The memory of the Depression also shaped modern theories of economics and resulted in many changes in how the government dealt with economic downturns, such as the use of stimulus packages, Keynesian economics, and Social Security. It also shaped modern American literature, resulting in famous novels such as John Steinbeck's The Grapes of Wrath and Of Mice and Men.

Examining the causes of the Great Depression raises multiple issues: what factors set off the first downturn in 1929; what structural weaknesses and specific events turned it into a major depression; how the downturn spread from country to country; and why the economic recovery was so prolonged.[6]

Many banks began to fail in October 1930 when farmers defaulted on loans. There was no federal deposit insurance during that time as bank failures were considered a normal part of economic life. Worried depositors started to withdraw savings, so the money multiplier worked in reverse. Banks were forced to liquidate assets (such as calling in loans rather than creating new loans).[7] This caused the money supply to shrink and the economy to contract (the Great Contraction), resulting in a significant decline in aggregate investment. The decreased money supply further aggravated price deflation, putting more pressure on already struggling businesses.

A $10 US gold certificate. The U.S. used the gold standard until 1934 and controlled nearly half of the global gold supply during the inter-war period.

The U.S. Government's commitment to the gold standard prevented it from engaging in expansionary monetary policy.[clarification needed] High interest rates needed to be maintained in order to attract international investors who bought foreign assets with gold. However, the high interest also inhibited domestic business borrowing.[citation needed] The U.S. interest rates were also affected by France's decision to raise their interest rates to attract gold to their vaults. In theory, the U.S. would have two potential responses to that: allow the exchange rate to adjust, or increase their own interest rates to maintain the gold standard. At the time, the U.S. was pegged to the gold standard. Therefore, Americans converted their dollars into francs to buy more French assets, the demand for the U.S. dollar fell, and the exchange rate increased. One of the only things the U.S. could do to get back into equilibrium was increase interest rates.[citation needed]

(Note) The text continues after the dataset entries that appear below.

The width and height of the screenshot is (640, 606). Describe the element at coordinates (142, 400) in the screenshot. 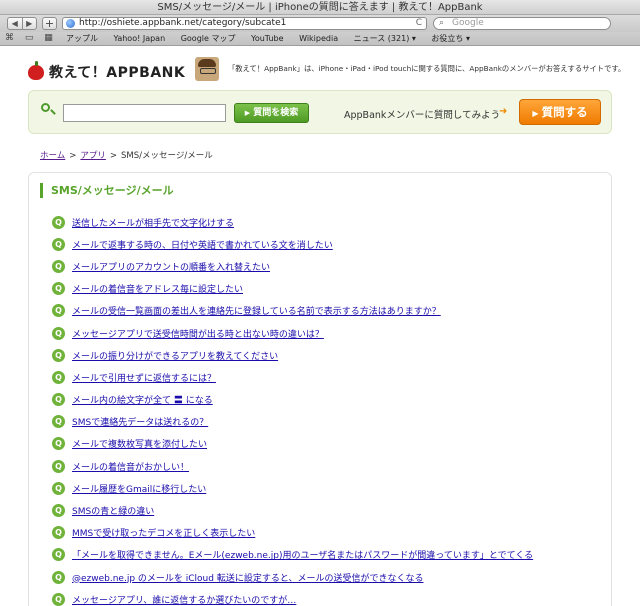

I see `question-link: メール内の絵文字が全て 〓 になる` at that location.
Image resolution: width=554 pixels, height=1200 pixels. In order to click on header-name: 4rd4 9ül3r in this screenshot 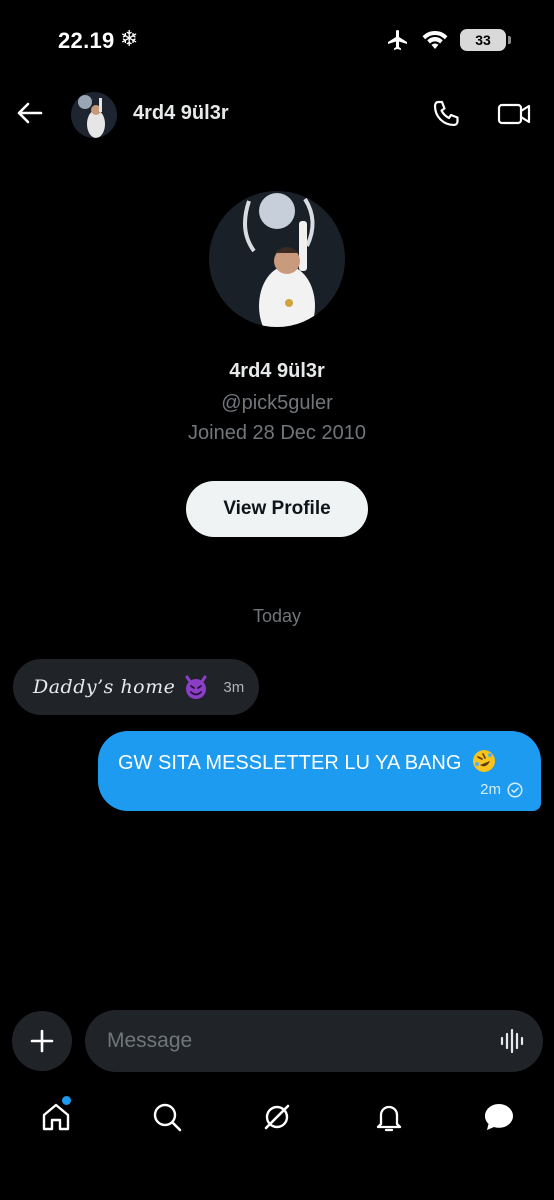, I will do `click(181, 114)`.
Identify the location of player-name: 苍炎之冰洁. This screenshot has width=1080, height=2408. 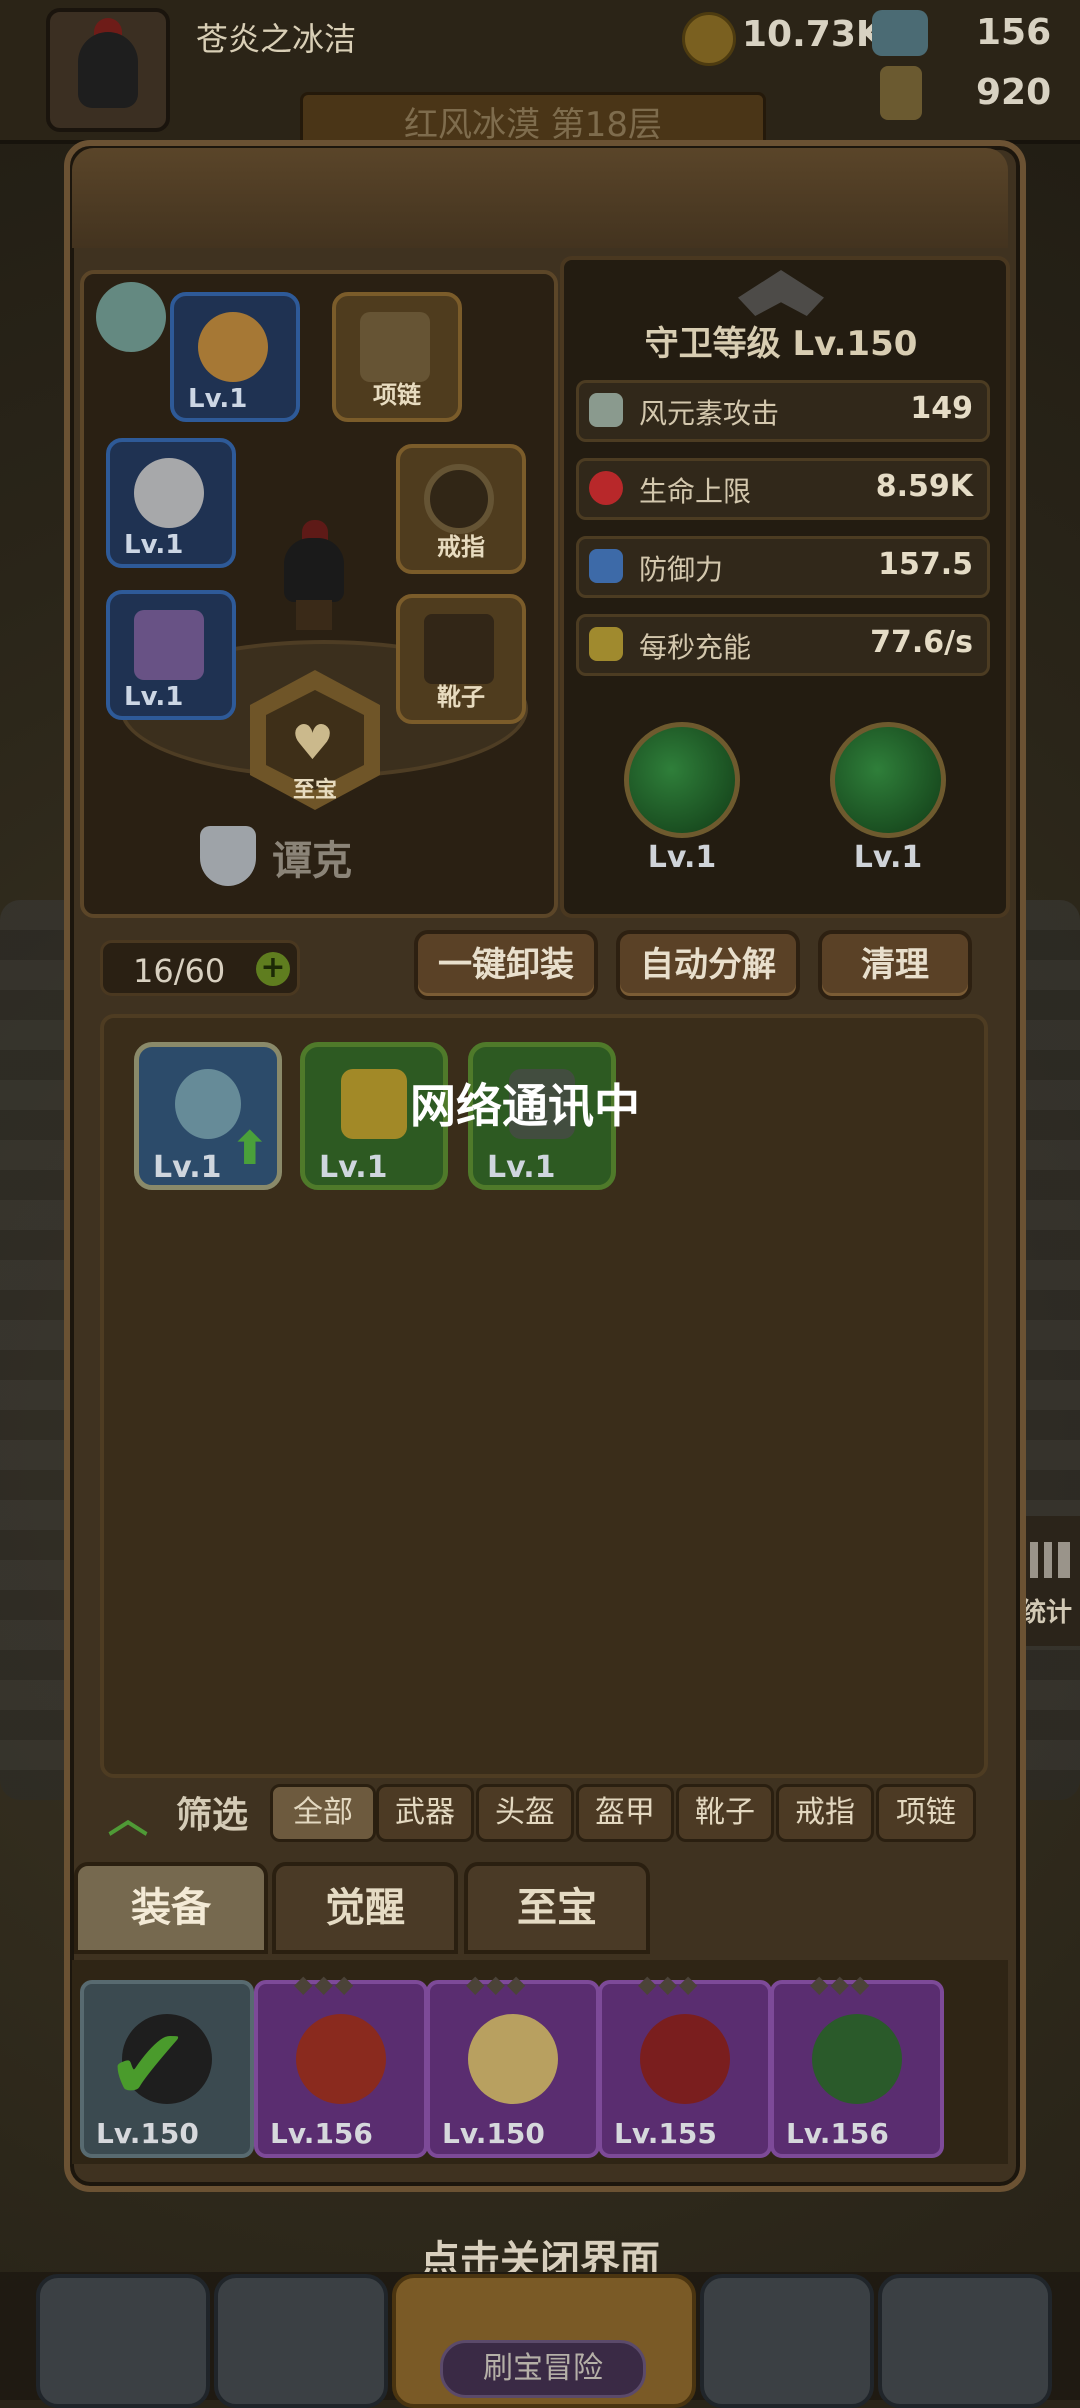
(276, 39).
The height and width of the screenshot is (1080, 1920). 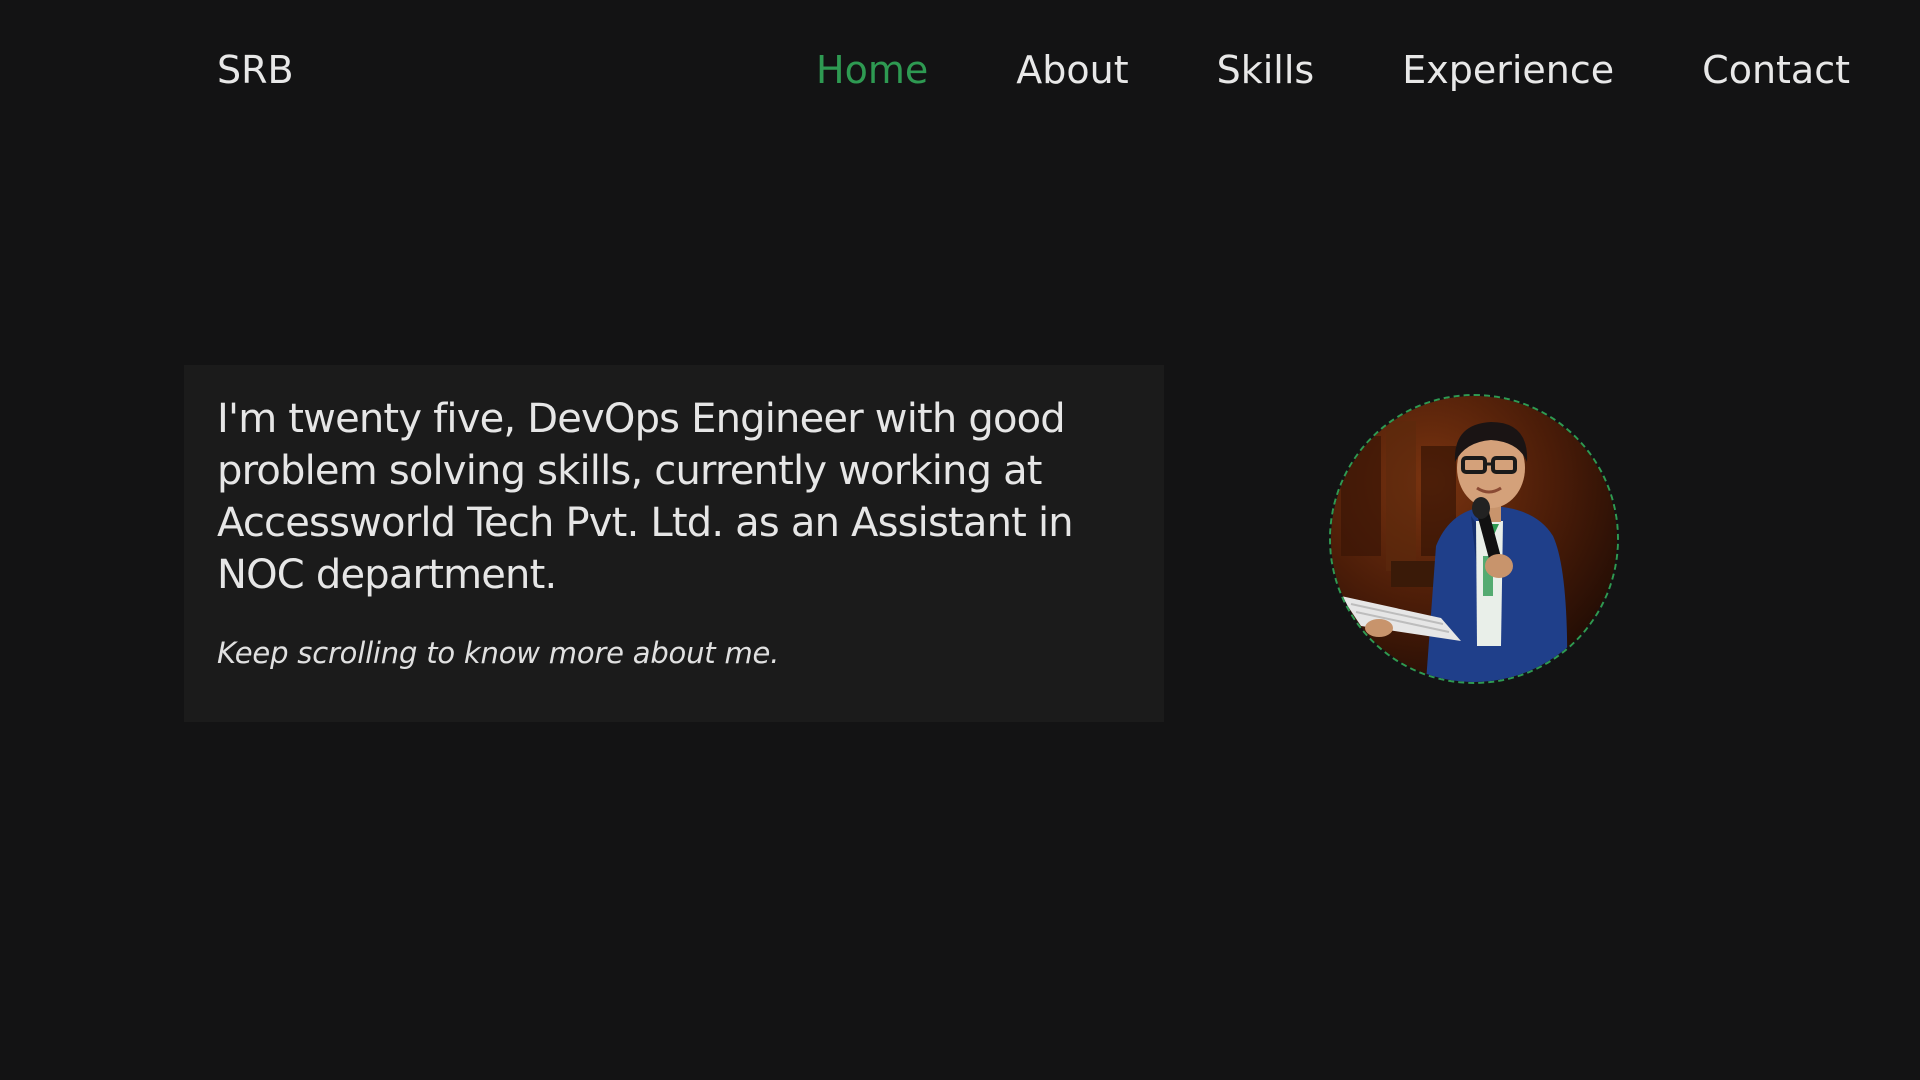 I want to click on scroll-hint: Keep scrolling to know more about me., so click(x=498, y=653).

In the late 20th century, Winner of the Swedish Central Bank Nobel Memorial Prize in Economic Sciences economist Milton Friedman and his fellow monetarist Anna Schwartz argued that the Federal Reserve could have stemmed the severity of the Depression, but failed to exercise its role of managing the monetary system and ameliorating banking panics, resulting in a Great Contraction of the economy from 1929 until the New Deal began in 1933.[8] This view was endorsed by Fed Governor Ben Bernanke who in 2002 said in a speech honoring Friedman and Schwartz:

Let me end my talk by abusing slightly my status as an official representative of the Federal Reserve. I would like to say to Milton and Anna: Regarding the Great Depression, you're right. We did it. We're very sorry. But thanks to you, we won't do it again.[9][8]